* **Exercise inputs**
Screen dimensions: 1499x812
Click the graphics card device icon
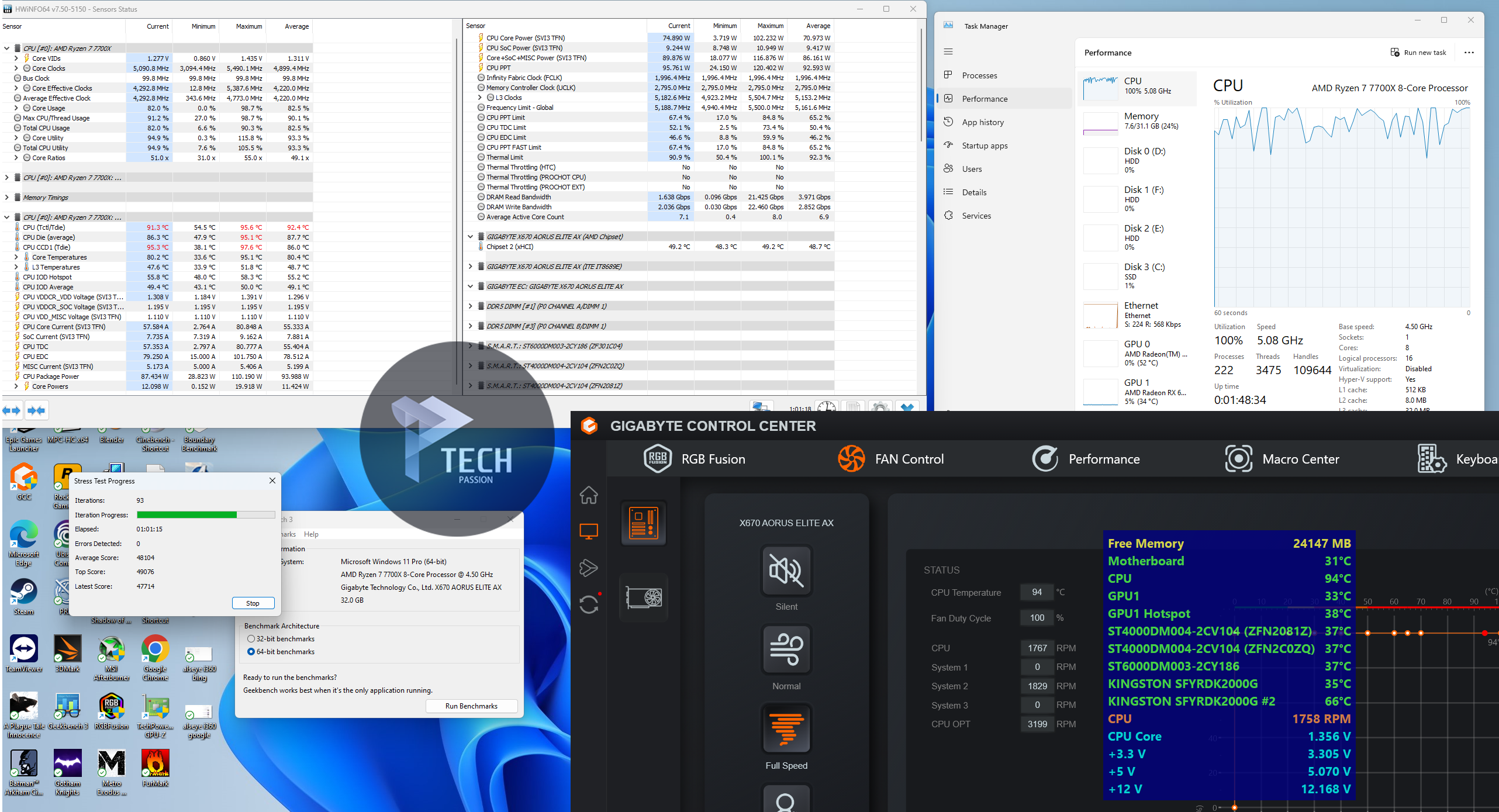[x=643, y=597]

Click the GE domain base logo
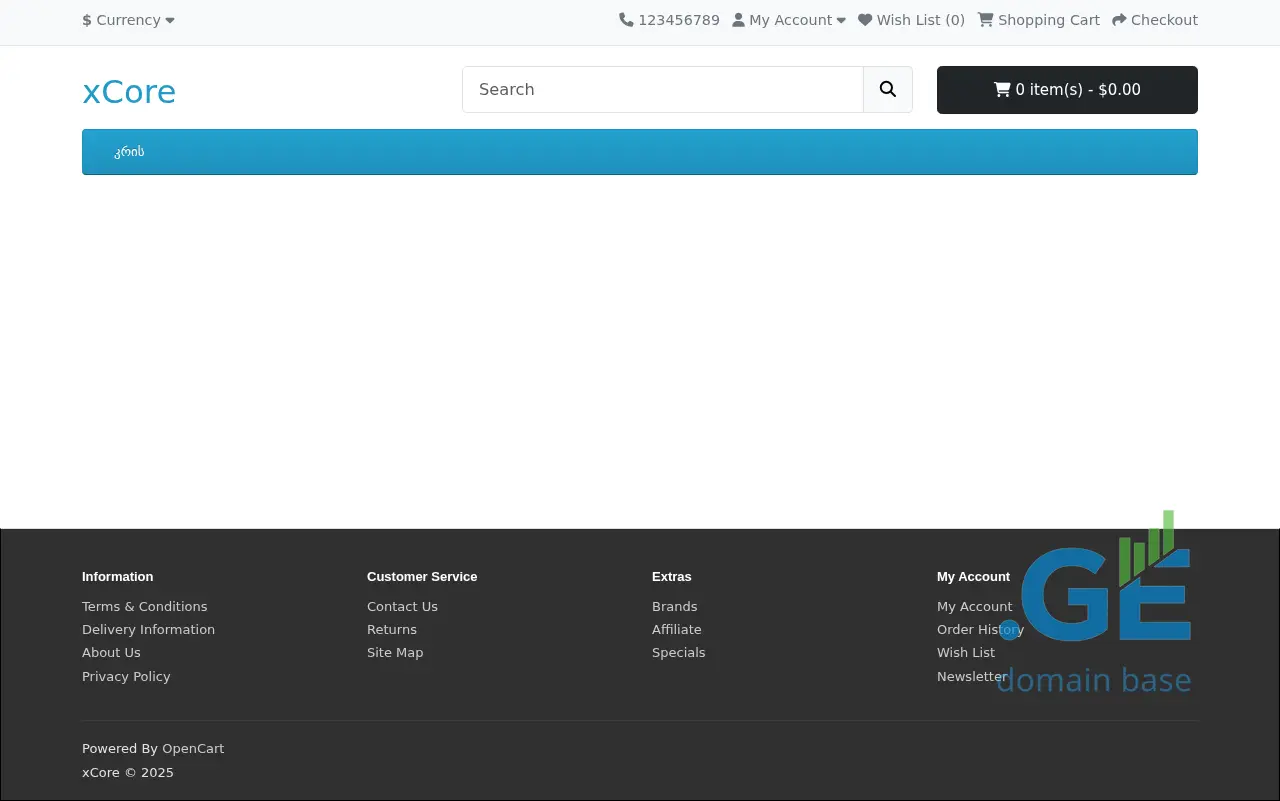1100,605
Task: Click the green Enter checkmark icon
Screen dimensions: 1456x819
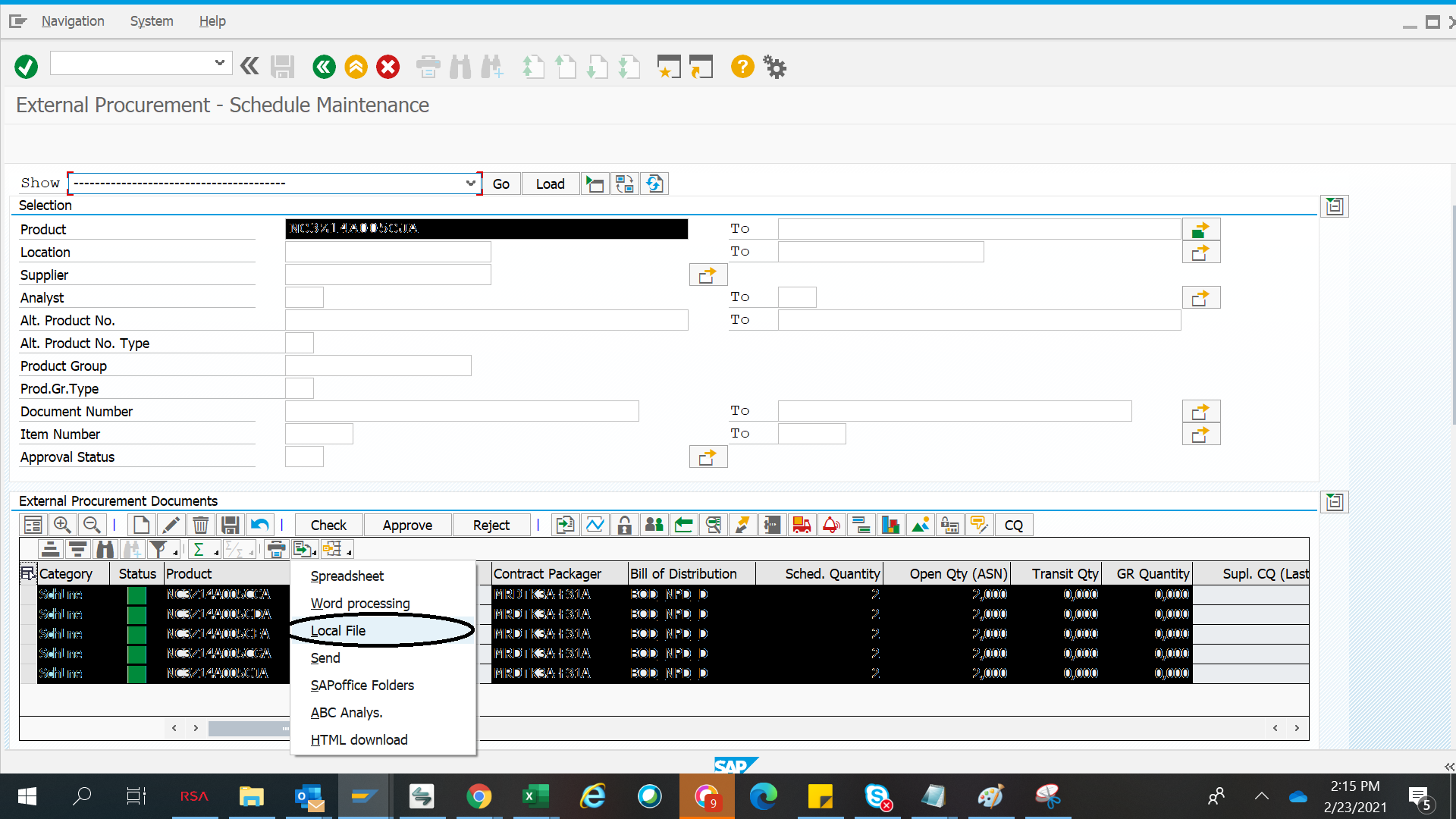Action: (x=26, y=67)
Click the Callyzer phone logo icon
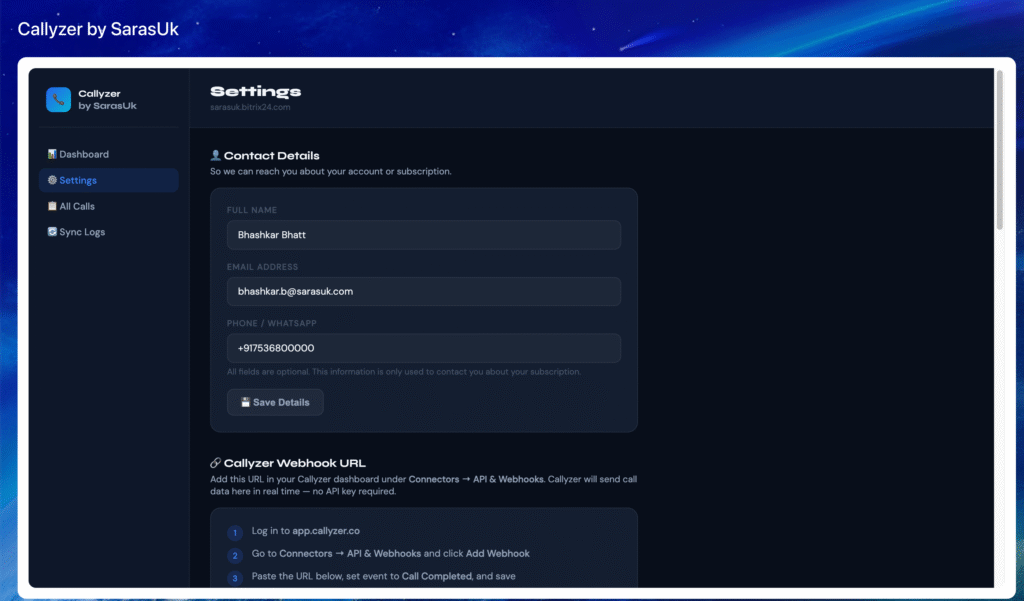 [58, 99]
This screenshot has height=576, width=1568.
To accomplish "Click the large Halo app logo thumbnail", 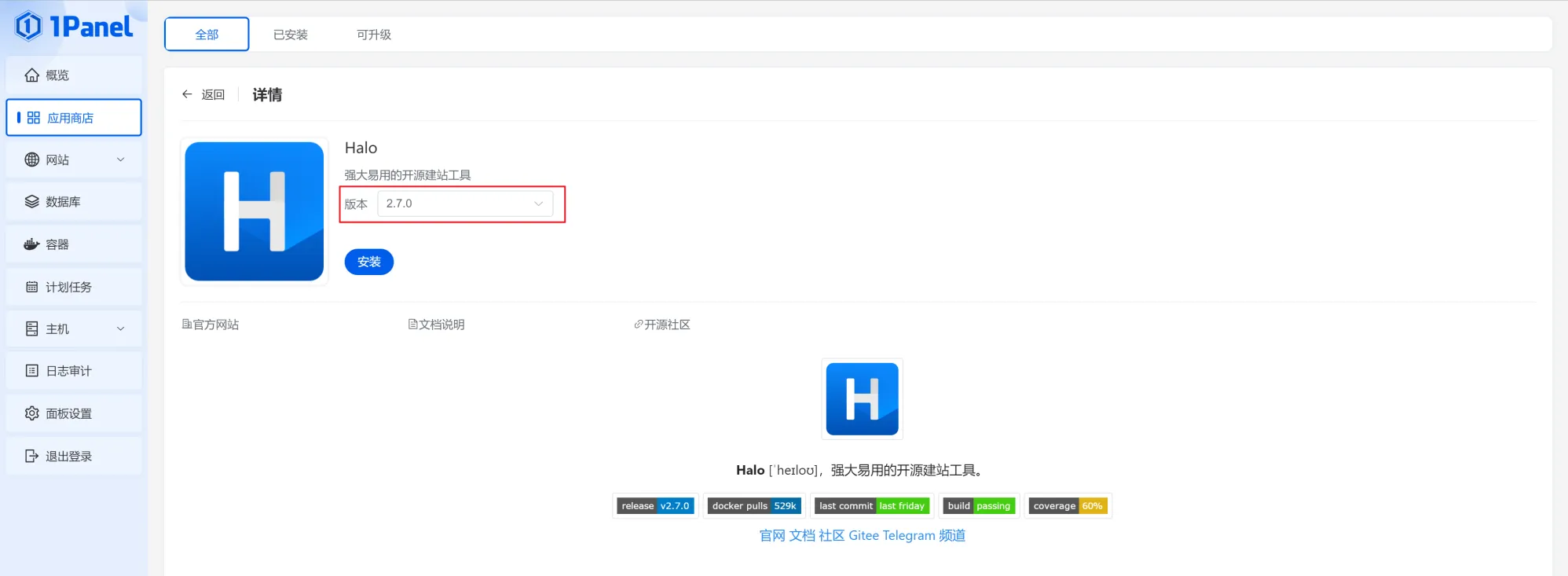I will click(254, 211).
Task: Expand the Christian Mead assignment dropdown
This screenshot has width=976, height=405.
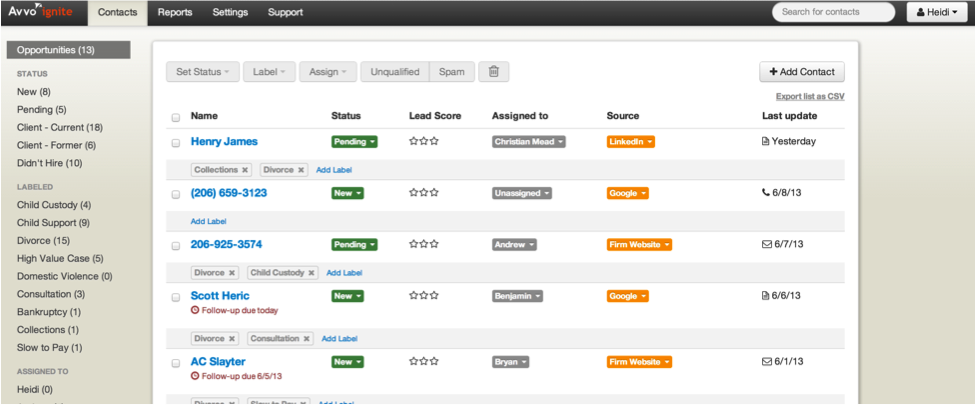Action: coord(529,142)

* **Description of the task**
Rewrite the part of the records that opens with the line containing "Task: Expand the" and runs through the end of the records, replacing "dropdown" with "menu" and changing nothing else. Leave the pictures out of your answer.

* **Worked solution**
Task: Expand the Christian Mead assignment menu
This screenshot has width=976, height=405.
Action: coord(529,142)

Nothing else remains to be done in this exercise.